======== Given data

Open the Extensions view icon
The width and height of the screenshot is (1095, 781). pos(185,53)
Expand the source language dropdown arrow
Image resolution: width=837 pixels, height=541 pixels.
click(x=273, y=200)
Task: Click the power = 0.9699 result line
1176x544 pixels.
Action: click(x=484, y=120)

================
======== Given data

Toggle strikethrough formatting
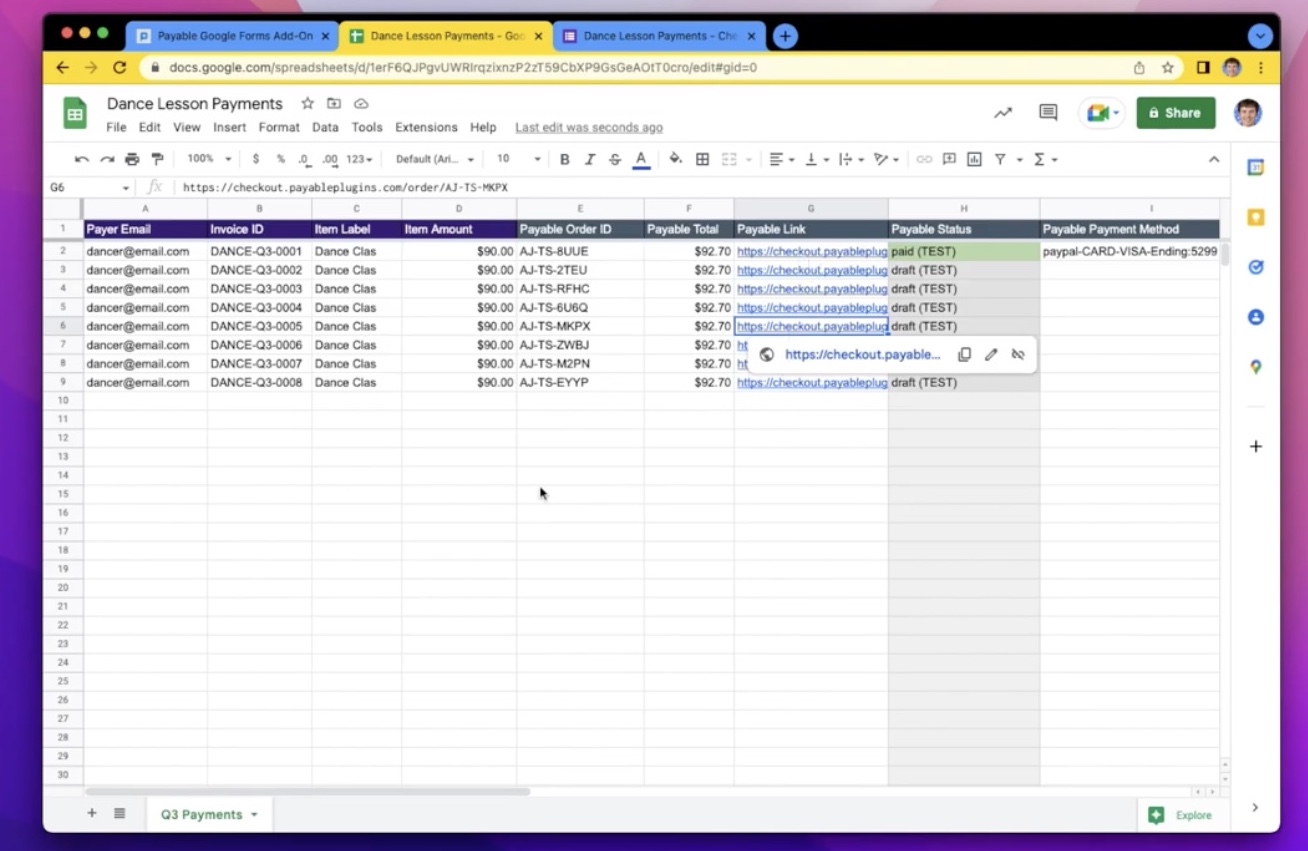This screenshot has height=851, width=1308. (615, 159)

================
======== Given data

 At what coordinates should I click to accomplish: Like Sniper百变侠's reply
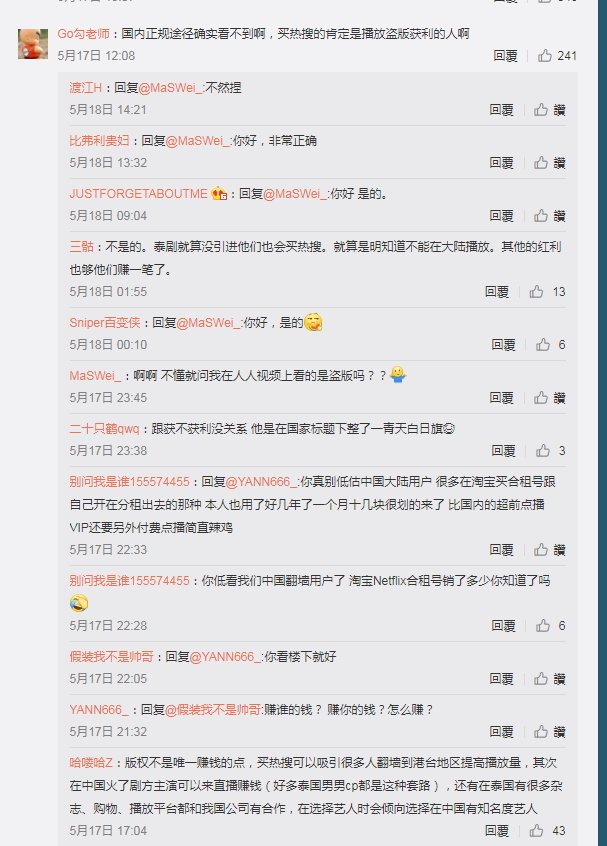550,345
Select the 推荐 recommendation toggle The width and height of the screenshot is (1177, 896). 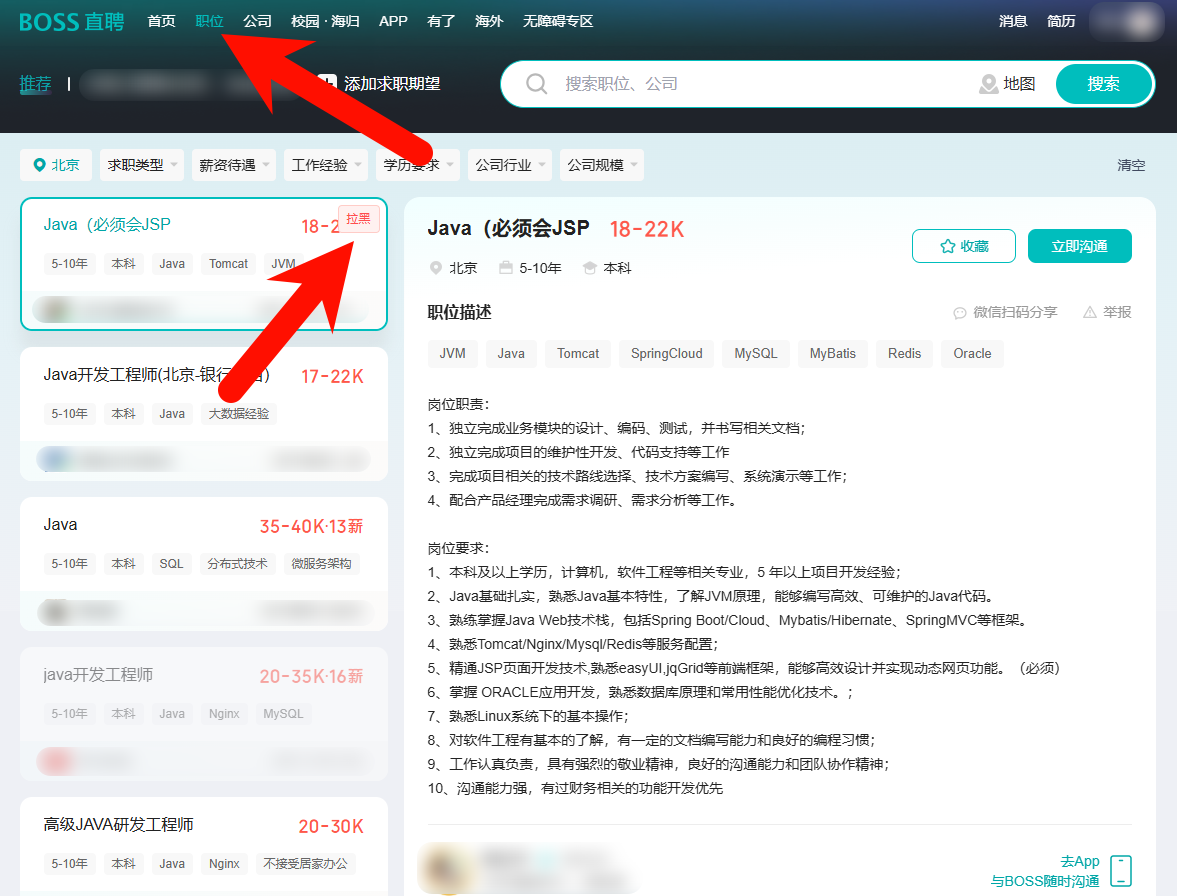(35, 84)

================

**To do:**
Look above for the line with "Open the Extensions view icon" and the line with "Task: Click the power = 0.9699 result line"; transcribe both and all lines in between, exactly, and nothing else.

**Worked solution:**
Open the Extensions view icon
The width and height of the screenshot is (1095, 781). pos(185,53)
Expand the source language dropdown arrow
Image resolution: width=837 pixels, height=541 pixels.
click(x=273, y=200)
Task: Click the power = 0.9699 result line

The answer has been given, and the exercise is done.